Educational data science (EDS) is poised to help us study educational contexts that are increasingly digital— either by design, or by necessity. In so doing we can explore the effects of educational technologies that are proximal and contextually bound to the learner (e.g., learning management systems), as well as answer questions using data that were previously unavailable, cumbersome to collect, or not easily analyzable (e.g., a large corpus of text with educational implications).
In this talk I will describe my applications of EDS along the above dimensions and will linger on recent work focused on understanding the TeachersPayTeachers.com (TpT) marketplace. TpT is the is the largest online teacher resource exchange, comprising of over 3 million materials and over 1 billion downloads of those materials. TpT boasts that more than two in three US teachers have used the website and has thus become an embedded part of many teachers’ workflows. In analyzing TpT resources, I used web-scraping, cluster analysis, and natural language processing to break down the pre-pandemic marketplace of over 500,000 resources along dimensions of grade level, content focus, resource type, cost, authorship, and ratings. Results from this work offer a glimpse into the factors that may predict teachers’ use of TpT materials, and help characterize what pedagogical value, if any, is present among them. I conclude that TpT suffers from pitfalls associated with being a market-based platform that is not bound by the need to adhere to sound learning theory or best pedagogical practices.

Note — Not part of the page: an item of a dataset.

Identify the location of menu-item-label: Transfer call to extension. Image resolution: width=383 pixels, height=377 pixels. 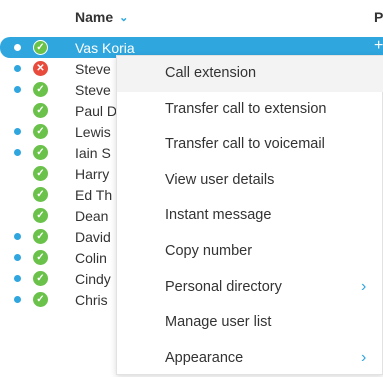
(246, 108).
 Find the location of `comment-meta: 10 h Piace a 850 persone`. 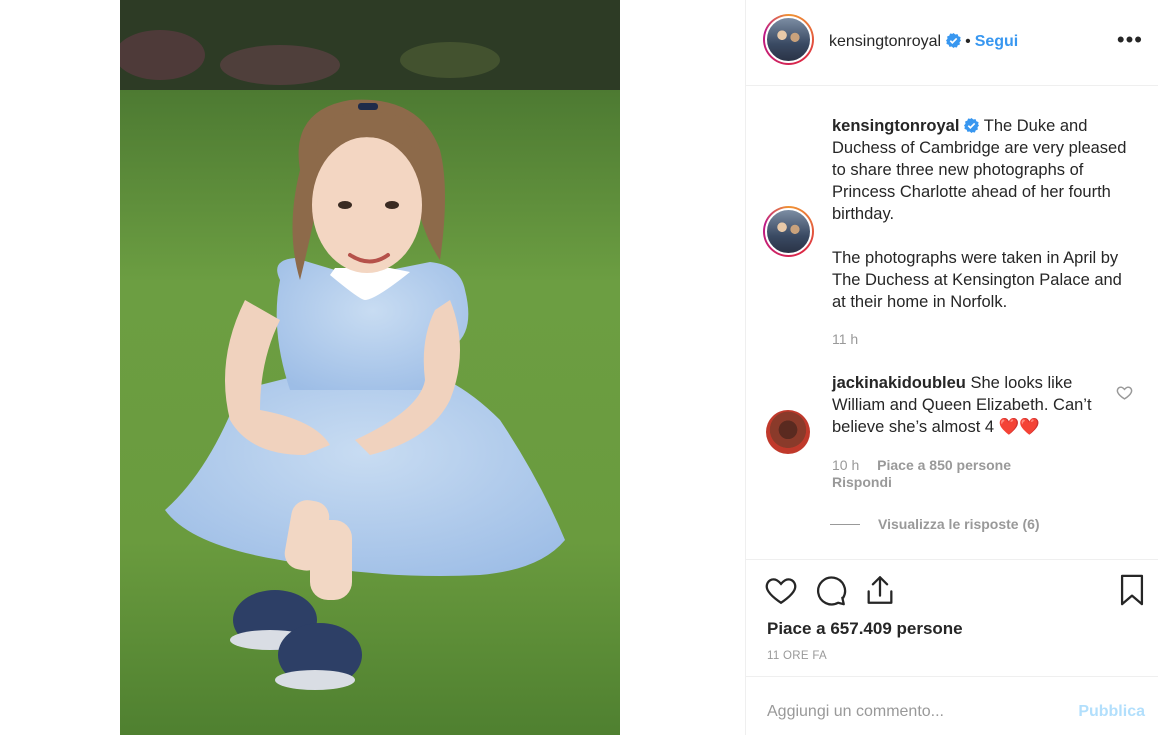

comment-meta: 10 h Piace a 850 persone is located at coordinates (928, 465).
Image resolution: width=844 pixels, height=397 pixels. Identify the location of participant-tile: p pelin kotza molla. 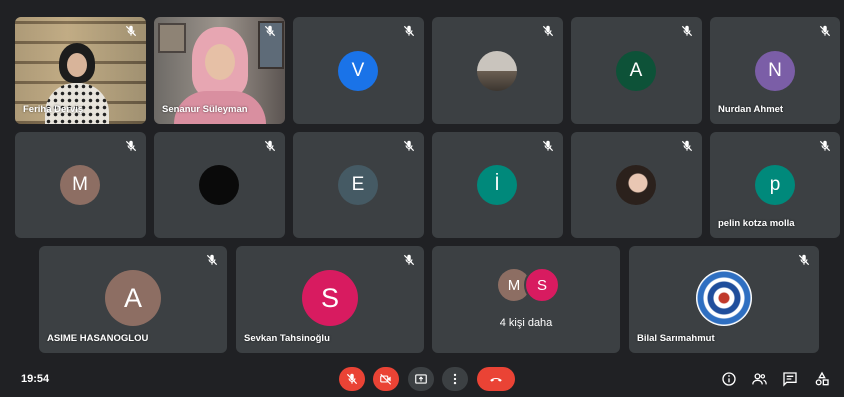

Bio: Stephen is an assistant professor of education at the USC Rossier School of Education. His areas of expertise include learning analytics, educational data science, the digital equity gap, and student motivation. His work has been published in Educational Researcher, Computers & Education, and other scholarly outlets. It has also been featured in media outlets such as the Los Angeles Times, USA Today, NBC4, and Noticiero Univisión. His research on the effects of the digital equity gap on predominantly Hispanic low-income families informed the California Assembly Bill No. 1176, which provided subsides for families in need of broadband internet. To date, the resulting Affordable Connectivity Program has helped over 1 million families afford reliable high-speed internet. His educational data science work is characterized by using data science methods to engage with current debates in education. His recent work in this area used traditional quantitative analysis paired with natural language processing to analyze reports of sexual harassment involving members of university communities and was cited in the U.S. Supreme Court case Prianka Bose v. Rhodes College and Roberto de la Salud Bea, et al. (No. 20-216).
Stephen earned a B.A. in Philosophy and Psychology from Georgetown University, a M.A. in the Humanities (Philosophy) from the University of Chicago, and a Ph.D. in Education and Psychology from the University of Michigan. Previously, he taught middle school in East Palo Alto, California and was the Director of Institute Technology for the Teach For America Los Angeles summer institute. In his spare time, he enjoys painting mini figures and CrossFit.